No primeiro caso, com espermatozoides tanto de humanos como de ratos, os pesquisadores observaram a eficácia da medicação em um tubo de laboratório. "Viram que a ação in vitro é efetiva. [O espermatozoide] para de mexer mesmo", explica Groner.

Depois disso, a pesquisa utilizou ratos vivos para observar o efeito do medicamento na prática. A substância foi injetada nos animais, enquanto um segundo grupo não teve acesso à droga. Então eles foram colocados para acasalar com as fêmeas.

Os pesquisadores compararam os dois grupos para verificar a taxa de fecundidade entre eles. Também observaram o horário em que ocorreu o acasalamento a partir da injeção da substância. O objetivo era medir a eficácia do remédio em relação ao tempo que se passava.

De 30 minutos até 2 horas e meia depois da injeção, nenhum dos ratos que estava com o medicamento em seu organismo foi fértil. Enquanto isso, no outro grupo, cerca de 30% das fêmeas foram fecundadas. A eficácia do medicamento para esse intervalo foi de 100%.

Quando o período era de até 3 horas e meia a partir da injeção, um dos ratos fecundou uma fêmea entre 45 acasalamentos. No grupo sem a substância, por sua vez, foram 11 fecundações. Nesse cenário, os pesquisadores consideraram que a eficácia estava em torno de 91%.

O terceiro período analisado no estudo compreendia de 1 a 9 horas depois da aplicação do medicamento. A taxa de eficácia continuou alta, mas baixou um pouco: foi 78%. Cerca de 9% dos acasalamentos entre ratos com o remédio resultaram em fecundações, enquanto no outro grupo a taxa foi de 41%.

O último período analisado foi após 24 horas da aplicação. Nesse caso, basicamente não houve distinção entre os dois grupos.

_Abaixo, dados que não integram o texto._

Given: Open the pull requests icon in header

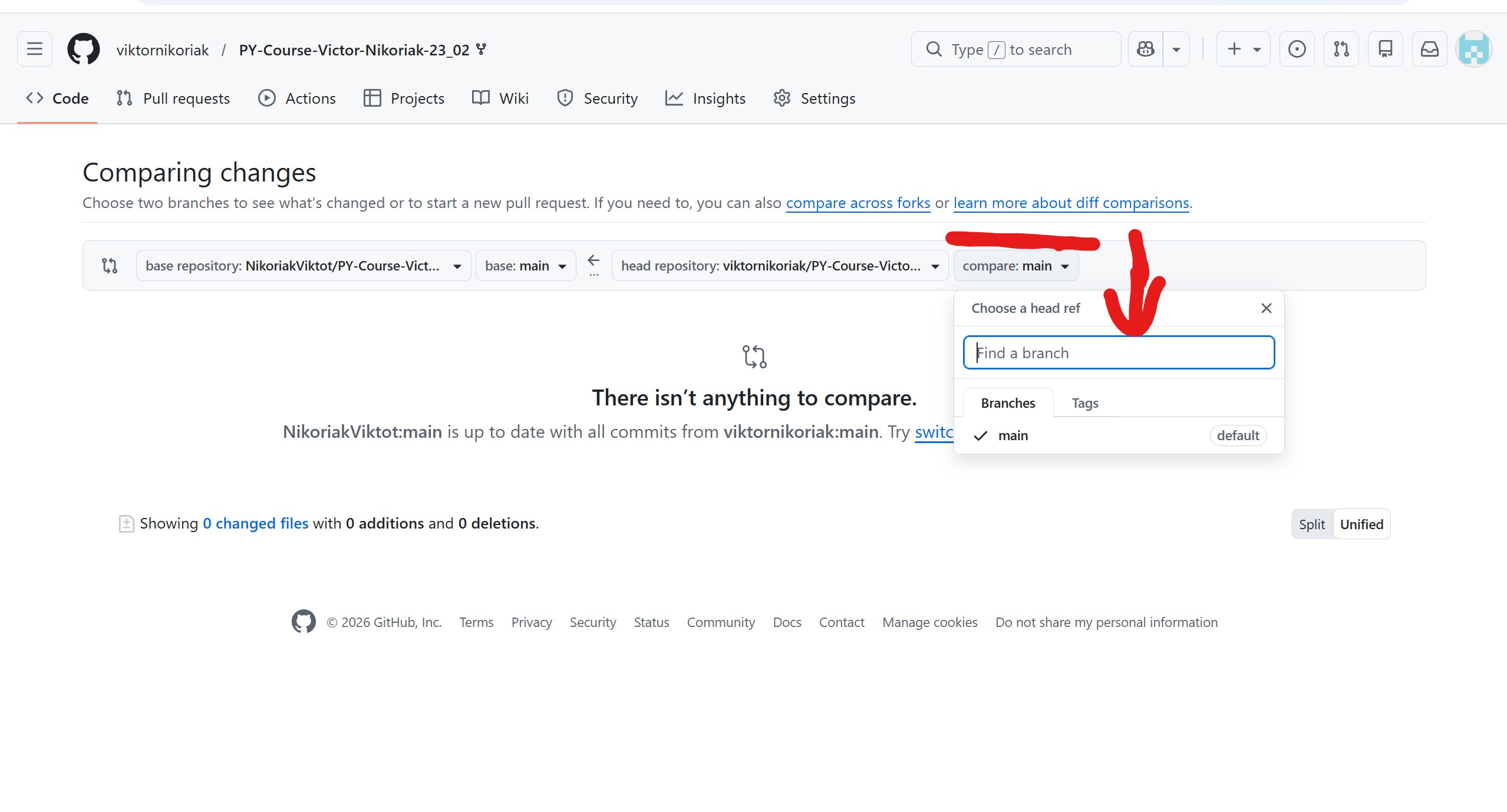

Ou seja, o remédio não era mais eficaz, o que é um indicativo de que a droga não afeta a fertilidade para sempre.

Groner afirma que os resultados são promissores. "É uma maneira de tentar mexer na concepção masculina de uma forma que não tinha sido estudada."

Mesmo assim, ele chama atenção para a necessidade de mais pesquisas, principalmente em humanos. Como o estudo ainda é experimental, com testes somente em ratos, pode ser que, ao chegar aos humanos, os resultados possam ser diferentes.

Há, ainda, questões de segurança. "Outras [pesquisas] já tentaram estudar e começaram exatamente como isso começou: foi tudo bem nos ratos, mas no humano provocou uma toxicidade no fígado muito alta que não deu para utilizar, ou causou muito efeito colateral visual [...] que também não dava para utilizar", exemplificou o médico.

Um desses efeitos colaterais que podem ocorrer tem relação com o fato de a adenilil ciclase solúvel possuir outras funções no organismo, como regulação da pressão intraocular e dos sais nos rins. Ao inibir a substância para afetar a motilidade dos espermatozoides, pode acarretar problemas nessas outras regiões do corpo humano.

O próprio estudo apontou que, de forma crônica, o medicamento esteve associado ao aparecimento de glaucoma –problema nos olhos relacionado à regulação intracoular– e à formação de pedras nos rins. Como a ideia é utilizar o remédio apenas sob demanda, pode ser que condições como essas não sejam acarretadas pela droga. Ainda assim, esses são pontos que precisam ser investigados em humanos.

O fato de ser consumido sob demanda também traz um dilema. Ao mesmo tempo em que é interessante por não obrigar a ingestão diária do remédio, acaba não sendo útil em situações em que não é possível prever a concretização da relação sexual.

A prevenção à gravidez com camisinha, por outro lado, não traz esse tipo de problema, uma vez que é usada somente no momento exato do sexo. Além disso, o preservativo é útil para prevenir ISTs (infecções sexualmente transmissíveis), algo que não é proporcionado pelo remédio, que apenas barra a capacidade de locomoção dos espermatozoides.